The history is worth recalling. The 1992-95 Bosnian war ended when military intervention led by the United States came to the rescue of the Bosnian Muslims and forced the Serbs to the negotiating table at Dayton. Until then, a weak U.N. peacekeeping force had looked on while the three Serbian butchers carved up Bosnia -- most tragically at Srebrenica on July 11, 1995. On that day, Serb soldiers overran a "safe haven" guarded by Dutch blue helmets and murdered 8,000 Muslim boys and men, the worst massacre in Europe since World War II.

America lost its nerve in the early post-Dayton years and failed to grab Mr. Karadzic before he went into hiding. But then the U.S. and Europe made the capture of indicted war criminals the condition for Serbia's re-entry into civilized Western company. Two weeks ago, a new government committed to membership in the European Union took office in Belgrade, and last week a new security chief was named. It's hardly a coincidence, as Freedom House pointed out, that Mr. Karadzic was captured days later.
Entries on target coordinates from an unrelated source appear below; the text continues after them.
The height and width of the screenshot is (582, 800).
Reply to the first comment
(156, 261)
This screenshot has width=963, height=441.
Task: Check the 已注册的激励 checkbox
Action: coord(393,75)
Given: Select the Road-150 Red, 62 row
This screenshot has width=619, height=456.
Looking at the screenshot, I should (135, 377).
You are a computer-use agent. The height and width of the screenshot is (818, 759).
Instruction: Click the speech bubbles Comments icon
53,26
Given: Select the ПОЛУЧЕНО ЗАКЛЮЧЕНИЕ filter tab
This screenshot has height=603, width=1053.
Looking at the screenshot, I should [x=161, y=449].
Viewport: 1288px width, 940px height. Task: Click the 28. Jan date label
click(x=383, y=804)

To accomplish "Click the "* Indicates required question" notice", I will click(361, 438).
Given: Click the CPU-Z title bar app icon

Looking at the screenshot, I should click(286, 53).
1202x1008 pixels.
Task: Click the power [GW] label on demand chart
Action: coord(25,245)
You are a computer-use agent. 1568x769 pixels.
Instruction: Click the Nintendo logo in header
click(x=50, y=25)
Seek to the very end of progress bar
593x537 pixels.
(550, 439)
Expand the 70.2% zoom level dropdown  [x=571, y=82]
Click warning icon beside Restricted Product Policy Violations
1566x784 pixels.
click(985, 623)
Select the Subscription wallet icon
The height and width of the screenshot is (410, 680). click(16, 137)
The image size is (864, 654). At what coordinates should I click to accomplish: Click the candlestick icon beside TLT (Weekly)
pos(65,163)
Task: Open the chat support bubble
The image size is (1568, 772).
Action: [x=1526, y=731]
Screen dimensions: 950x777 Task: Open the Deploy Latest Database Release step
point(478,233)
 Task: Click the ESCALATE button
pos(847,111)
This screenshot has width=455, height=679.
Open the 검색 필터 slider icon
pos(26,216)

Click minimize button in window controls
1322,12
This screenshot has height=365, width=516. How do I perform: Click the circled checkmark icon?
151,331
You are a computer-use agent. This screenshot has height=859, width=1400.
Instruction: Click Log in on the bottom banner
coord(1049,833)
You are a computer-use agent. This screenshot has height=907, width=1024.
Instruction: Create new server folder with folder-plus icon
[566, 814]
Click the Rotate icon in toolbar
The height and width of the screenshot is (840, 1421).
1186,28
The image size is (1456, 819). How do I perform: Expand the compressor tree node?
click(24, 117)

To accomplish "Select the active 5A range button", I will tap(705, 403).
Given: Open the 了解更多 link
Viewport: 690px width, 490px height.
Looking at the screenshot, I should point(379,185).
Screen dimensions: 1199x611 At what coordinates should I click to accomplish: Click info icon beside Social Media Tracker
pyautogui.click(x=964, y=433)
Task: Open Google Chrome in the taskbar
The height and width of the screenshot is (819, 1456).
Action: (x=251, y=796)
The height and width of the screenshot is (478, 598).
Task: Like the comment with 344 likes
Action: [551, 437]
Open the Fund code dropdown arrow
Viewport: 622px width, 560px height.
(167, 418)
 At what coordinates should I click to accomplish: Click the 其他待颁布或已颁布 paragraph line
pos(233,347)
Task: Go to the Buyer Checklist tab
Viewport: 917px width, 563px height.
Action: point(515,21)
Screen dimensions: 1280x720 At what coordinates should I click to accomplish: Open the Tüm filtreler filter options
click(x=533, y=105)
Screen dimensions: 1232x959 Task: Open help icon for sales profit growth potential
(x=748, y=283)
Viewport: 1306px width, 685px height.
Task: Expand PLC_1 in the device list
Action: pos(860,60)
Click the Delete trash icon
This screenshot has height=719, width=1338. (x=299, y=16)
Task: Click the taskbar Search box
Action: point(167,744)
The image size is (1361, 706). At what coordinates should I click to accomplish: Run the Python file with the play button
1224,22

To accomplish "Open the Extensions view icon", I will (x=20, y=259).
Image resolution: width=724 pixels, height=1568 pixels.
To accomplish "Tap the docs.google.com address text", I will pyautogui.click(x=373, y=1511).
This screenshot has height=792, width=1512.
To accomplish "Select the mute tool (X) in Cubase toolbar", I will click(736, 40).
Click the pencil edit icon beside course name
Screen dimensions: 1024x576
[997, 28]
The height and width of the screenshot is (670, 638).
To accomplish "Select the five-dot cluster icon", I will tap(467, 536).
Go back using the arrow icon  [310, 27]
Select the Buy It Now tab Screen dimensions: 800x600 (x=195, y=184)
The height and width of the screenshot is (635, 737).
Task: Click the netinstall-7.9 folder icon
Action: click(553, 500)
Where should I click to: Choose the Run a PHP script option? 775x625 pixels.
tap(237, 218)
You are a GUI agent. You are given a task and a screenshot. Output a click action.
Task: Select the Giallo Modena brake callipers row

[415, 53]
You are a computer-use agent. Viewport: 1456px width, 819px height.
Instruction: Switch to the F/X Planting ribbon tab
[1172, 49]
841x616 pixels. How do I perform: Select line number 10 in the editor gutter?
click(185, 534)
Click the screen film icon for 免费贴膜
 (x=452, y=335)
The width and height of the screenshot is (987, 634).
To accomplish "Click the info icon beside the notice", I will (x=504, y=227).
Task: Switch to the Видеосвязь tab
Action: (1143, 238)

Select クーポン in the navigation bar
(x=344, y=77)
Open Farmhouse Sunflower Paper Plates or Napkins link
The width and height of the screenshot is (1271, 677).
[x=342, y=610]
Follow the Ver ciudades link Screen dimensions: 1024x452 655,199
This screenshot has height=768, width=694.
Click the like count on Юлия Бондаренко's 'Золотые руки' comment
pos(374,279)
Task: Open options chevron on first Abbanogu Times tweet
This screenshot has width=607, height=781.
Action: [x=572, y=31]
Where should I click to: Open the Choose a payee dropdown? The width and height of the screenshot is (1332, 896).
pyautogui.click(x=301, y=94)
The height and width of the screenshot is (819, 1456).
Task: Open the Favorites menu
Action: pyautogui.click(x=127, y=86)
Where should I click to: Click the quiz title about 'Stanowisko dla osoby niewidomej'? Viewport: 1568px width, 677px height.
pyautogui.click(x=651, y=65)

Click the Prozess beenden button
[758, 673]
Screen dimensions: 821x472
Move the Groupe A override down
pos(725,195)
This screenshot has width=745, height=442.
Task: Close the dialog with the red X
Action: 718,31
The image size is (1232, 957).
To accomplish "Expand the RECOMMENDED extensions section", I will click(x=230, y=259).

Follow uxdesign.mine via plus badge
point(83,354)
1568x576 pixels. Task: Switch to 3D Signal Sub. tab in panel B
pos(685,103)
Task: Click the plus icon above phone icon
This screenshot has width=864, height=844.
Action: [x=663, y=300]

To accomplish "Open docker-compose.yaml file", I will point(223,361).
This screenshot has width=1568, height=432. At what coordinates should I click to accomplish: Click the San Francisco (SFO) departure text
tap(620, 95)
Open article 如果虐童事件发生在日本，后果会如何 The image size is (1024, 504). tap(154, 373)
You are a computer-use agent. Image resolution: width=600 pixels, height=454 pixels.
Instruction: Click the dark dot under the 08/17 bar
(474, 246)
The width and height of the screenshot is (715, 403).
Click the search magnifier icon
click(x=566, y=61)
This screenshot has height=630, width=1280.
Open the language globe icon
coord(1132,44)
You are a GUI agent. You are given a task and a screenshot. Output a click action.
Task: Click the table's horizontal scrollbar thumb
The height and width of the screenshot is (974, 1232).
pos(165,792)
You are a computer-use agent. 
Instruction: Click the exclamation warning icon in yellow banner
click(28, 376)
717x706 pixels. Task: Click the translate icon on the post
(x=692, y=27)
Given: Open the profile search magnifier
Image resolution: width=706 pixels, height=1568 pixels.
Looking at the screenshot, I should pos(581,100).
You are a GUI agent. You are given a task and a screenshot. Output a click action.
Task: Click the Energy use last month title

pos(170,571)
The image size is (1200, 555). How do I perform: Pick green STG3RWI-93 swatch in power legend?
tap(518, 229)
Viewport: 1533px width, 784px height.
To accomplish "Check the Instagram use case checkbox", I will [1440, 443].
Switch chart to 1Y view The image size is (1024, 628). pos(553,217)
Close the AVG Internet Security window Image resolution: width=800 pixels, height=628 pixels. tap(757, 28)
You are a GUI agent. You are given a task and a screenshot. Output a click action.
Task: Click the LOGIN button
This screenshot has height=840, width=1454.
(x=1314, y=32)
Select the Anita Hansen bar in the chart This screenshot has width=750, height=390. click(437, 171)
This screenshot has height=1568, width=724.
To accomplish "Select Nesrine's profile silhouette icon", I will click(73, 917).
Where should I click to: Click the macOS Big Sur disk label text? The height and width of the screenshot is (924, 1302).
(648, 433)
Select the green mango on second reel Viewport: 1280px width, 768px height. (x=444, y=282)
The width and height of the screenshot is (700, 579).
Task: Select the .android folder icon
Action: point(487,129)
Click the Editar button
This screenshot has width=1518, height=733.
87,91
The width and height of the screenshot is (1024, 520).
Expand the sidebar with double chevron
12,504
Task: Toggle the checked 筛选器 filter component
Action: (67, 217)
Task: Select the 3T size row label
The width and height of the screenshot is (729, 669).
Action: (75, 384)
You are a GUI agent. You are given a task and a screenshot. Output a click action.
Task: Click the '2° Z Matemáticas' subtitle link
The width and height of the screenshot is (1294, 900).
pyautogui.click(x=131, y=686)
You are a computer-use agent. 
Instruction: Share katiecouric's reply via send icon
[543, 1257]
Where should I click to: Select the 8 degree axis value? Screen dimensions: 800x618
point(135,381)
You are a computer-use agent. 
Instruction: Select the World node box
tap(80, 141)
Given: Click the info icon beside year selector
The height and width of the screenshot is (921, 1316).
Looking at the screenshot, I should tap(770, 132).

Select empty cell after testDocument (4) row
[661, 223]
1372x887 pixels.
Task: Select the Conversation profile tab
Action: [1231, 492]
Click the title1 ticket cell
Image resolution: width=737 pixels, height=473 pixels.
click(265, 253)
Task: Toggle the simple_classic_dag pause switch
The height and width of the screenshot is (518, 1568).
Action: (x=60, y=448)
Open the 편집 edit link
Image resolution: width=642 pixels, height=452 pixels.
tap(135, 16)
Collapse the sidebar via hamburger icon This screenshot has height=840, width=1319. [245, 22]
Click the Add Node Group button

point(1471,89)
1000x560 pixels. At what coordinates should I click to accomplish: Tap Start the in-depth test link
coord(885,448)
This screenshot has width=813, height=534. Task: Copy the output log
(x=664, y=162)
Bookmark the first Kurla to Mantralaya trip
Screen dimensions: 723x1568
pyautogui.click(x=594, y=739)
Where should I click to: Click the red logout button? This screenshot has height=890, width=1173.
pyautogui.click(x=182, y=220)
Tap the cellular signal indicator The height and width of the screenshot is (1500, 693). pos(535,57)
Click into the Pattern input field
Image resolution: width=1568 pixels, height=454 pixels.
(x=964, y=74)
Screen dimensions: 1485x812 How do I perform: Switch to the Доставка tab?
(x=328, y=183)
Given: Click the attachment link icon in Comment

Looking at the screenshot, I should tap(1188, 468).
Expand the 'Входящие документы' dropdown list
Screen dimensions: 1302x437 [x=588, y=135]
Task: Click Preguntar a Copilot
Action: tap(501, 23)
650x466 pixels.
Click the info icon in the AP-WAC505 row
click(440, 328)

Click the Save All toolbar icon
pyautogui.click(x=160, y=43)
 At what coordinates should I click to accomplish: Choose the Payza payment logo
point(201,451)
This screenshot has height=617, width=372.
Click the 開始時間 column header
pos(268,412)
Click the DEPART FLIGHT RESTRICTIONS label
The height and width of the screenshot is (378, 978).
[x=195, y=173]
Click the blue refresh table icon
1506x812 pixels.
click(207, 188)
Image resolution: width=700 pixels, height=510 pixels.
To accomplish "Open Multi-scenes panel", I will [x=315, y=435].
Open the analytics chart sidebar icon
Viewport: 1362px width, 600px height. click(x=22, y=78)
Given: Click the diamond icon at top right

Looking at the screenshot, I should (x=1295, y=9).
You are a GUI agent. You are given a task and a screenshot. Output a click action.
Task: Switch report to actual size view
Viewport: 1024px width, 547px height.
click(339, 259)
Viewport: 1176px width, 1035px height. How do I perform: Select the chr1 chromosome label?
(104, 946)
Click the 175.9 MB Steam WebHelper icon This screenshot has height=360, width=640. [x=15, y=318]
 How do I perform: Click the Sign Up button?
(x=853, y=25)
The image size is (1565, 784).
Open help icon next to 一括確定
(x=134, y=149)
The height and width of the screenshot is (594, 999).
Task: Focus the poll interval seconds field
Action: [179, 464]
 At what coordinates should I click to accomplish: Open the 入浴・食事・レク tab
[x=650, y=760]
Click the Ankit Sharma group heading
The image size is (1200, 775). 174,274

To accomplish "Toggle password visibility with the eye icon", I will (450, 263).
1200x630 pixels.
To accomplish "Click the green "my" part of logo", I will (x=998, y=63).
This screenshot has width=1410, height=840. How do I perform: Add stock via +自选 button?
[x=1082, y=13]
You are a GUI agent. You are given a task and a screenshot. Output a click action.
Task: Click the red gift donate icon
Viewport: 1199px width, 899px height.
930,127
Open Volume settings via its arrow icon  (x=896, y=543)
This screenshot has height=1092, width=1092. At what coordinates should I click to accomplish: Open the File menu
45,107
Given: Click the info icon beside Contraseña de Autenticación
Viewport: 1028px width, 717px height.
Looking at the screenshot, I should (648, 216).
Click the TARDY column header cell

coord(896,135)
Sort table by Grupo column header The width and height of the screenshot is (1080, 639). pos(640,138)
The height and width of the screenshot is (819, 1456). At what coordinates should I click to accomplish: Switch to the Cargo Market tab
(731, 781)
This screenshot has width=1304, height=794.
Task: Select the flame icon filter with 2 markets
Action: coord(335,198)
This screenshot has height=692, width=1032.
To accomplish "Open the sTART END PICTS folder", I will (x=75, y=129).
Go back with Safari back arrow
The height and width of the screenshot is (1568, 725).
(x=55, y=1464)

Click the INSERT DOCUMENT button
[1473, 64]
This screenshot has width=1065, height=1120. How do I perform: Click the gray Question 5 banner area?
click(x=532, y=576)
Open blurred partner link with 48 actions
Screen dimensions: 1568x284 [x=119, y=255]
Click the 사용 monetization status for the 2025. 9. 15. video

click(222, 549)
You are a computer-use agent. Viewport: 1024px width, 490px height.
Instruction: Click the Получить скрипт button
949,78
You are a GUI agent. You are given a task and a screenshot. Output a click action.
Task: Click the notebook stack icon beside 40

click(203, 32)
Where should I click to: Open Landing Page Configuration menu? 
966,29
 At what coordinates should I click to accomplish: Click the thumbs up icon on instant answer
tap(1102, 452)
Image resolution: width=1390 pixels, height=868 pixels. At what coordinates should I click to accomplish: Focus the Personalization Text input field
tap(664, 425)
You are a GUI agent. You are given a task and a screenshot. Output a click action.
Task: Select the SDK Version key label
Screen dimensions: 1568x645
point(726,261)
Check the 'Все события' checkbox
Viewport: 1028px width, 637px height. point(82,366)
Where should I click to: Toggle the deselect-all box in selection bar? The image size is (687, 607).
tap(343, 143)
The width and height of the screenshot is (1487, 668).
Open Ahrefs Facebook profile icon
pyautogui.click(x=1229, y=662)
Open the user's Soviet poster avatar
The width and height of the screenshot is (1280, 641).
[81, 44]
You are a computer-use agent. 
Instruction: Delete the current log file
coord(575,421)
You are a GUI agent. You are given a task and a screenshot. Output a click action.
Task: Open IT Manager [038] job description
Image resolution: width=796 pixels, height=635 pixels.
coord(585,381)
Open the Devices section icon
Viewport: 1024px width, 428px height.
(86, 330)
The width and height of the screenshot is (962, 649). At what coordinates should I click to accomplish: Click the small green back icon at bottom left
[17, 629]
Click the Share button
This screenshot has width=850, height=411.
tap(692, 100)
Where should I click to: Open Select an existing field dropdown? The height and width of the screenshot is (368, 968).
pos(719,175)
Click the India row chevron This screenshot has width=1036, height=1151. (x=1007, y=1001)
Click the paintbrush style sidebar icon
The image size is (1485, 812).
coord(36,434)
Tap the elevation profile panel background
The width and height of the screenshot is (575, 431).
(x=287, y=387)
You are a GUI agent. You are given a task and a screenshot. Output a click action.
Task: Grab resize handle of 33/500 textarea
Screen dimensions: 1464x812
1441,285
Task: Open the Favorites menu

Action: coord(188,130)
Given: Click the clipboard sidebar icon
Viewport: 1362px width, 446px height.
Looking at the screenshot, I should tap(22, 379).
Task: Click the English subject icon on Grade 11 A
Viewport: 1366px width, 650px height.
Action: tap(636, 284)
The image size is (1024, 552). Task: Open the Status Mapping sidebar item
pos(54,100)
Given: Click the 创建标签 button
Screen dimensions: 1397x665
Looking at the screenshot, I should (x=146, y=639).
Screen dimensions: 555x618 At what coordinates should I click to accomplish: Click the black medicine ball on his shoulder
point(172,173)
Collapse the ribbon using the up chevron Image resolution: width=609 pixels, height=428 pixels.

The one dark lining is the prospect of "international justice." A judge at the U.N. tribunal yesterday said a Karadzic trial wouldn't start for "years." Uh-oh. The last thing his victims deserve is a repeat of the Milosevic case, which dragged on for five years and was ended, with no verdict in sight, by his fatal heart attack. We have a better idea. Try these men in Bosnia, where the crimes took place. It's now a sovereign country with legitimate courts and EU aspirations in its own right. It would be the just thing to do.